Tuesday, November 13, 2012
Keeping My Eye on the Prize
Caught on a trail cam, Bret and I were out doing some work on the land. Checking out the trail cam memory cards, feeding the deer. We got to spend the whole day together hiking and hanging out.
Ahhhhhh. This is the view of my new back yard... as soon as we build our cabin.
And this was just scary. It is a bob cat, the size of a mountain lion, caught on camera. One of a few hanging out on our land. Good news, they pretty much steer clear of people. Bad news, they don't steer clear of chickens.
Hat week
Here is how it started... I was making a Pinkie Pie Pony hat for a friend. And Bret wanted one. So I started making her one in secret and told her I wouldn't make her one (it was going to be an Xmas Present.) But that backfired on me because she decided to learn how to make her own Pinkie Pie hat. But I told her that her crocheting skills were not at HAT level yet. Then she persisted even when I got a little cranky about it. (I am sticking with A LITTLE cranky even though she thinks I got A LOT cranky.) Anyway I finally showed her what to do and of course she wanted to do it so badly that she picked it up quickly and soon had her own pinkie pie hat that she had made all of, except I made the ears for her. But she did the rest!!!!
Then Bree Rex decided she wanted to learn too.
Now she has made two hats and is working in her third, a Mickey Mouse hat. I have created a monster!!!
Witch's Brew Coffee Shoppe
OUR VERY OWN coffee shoppe in our small village. As soon as I found out I knew it was a keeper for us. So I woke Bret up early one day and we headed over there for a surprise. The other girls were so upset that I didn't wake them up too.
So now Tuesdays are called Mom's Treat Tuesday. Because I treat the girls to frappes every Tuesday morning. And we spend the morning playing games together while sipping on Frappes. I got the fabulous cinnamon spice tea today. OOOOOO good. I am still at home sipping on the tea, because I took the cup home and filled it back up with hot water. Oh yea.

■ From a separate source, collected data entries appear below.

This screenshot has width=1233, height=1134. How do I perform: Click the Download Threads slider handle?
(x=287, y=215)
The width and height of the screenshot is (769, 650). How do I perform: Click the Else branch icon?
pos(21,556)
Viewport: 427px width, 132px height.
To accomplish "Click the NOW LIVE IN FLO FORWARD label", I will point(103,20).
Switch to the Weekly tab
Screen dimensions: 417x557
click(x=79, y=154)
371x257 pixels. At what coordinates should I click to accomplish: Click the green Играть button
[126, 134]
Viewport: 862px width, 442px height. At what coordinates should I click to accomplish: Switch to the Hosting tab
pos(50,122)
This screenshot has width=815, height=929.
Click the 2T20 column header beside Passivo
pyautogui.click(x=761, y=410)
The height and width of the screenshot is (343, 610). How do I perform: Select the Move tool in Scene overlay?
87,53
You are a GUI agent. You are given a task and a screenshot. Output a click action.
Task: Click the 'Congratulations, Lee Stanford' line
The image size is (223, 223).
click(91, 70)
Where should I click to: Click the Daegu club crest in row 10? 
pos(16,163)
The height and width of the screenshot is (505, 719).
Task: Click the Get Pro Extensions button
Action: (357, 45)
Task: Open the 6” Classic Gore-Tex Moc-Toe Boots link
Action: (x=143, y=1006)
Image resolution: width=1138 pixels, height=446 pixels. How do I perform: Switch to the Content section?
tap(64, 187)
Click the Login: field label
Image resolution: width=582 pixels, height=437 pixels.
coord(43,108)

Check out their Facebook page. Head on by for some tea, coffee, FRAPPE, donuts, cupcakes, etc. You will be glad you did.
http://www.facebook.com/#!/WitchsBrewCoffeeShoppe?fref=ts
Overcast Ault Park
So a friend and I were planning on going to Ault Park to do some painting with the kids. BUT as the days went by they were starting to look colder and wetter. Then we said why not go when it is wet and chilly. So we did and the kids had so much fun! Painting and walking the park together. Investigating the park in the overcast. Who ever thought of such a thing...
Bret is obsessed with Starry Night ever since she learned about the painting in her COOP art class. (she says I AM NOT obsessed with it, I just make it a lot... :-) And her mom is obsessed with blogging about stuff no one cares about.
While the younger girls were working on their art, Brenda was out with the camera "pic"ing the park.
LOVE THIS ONE
Totally overcast beauty!
This one is my favorite. I should have these printed and framed!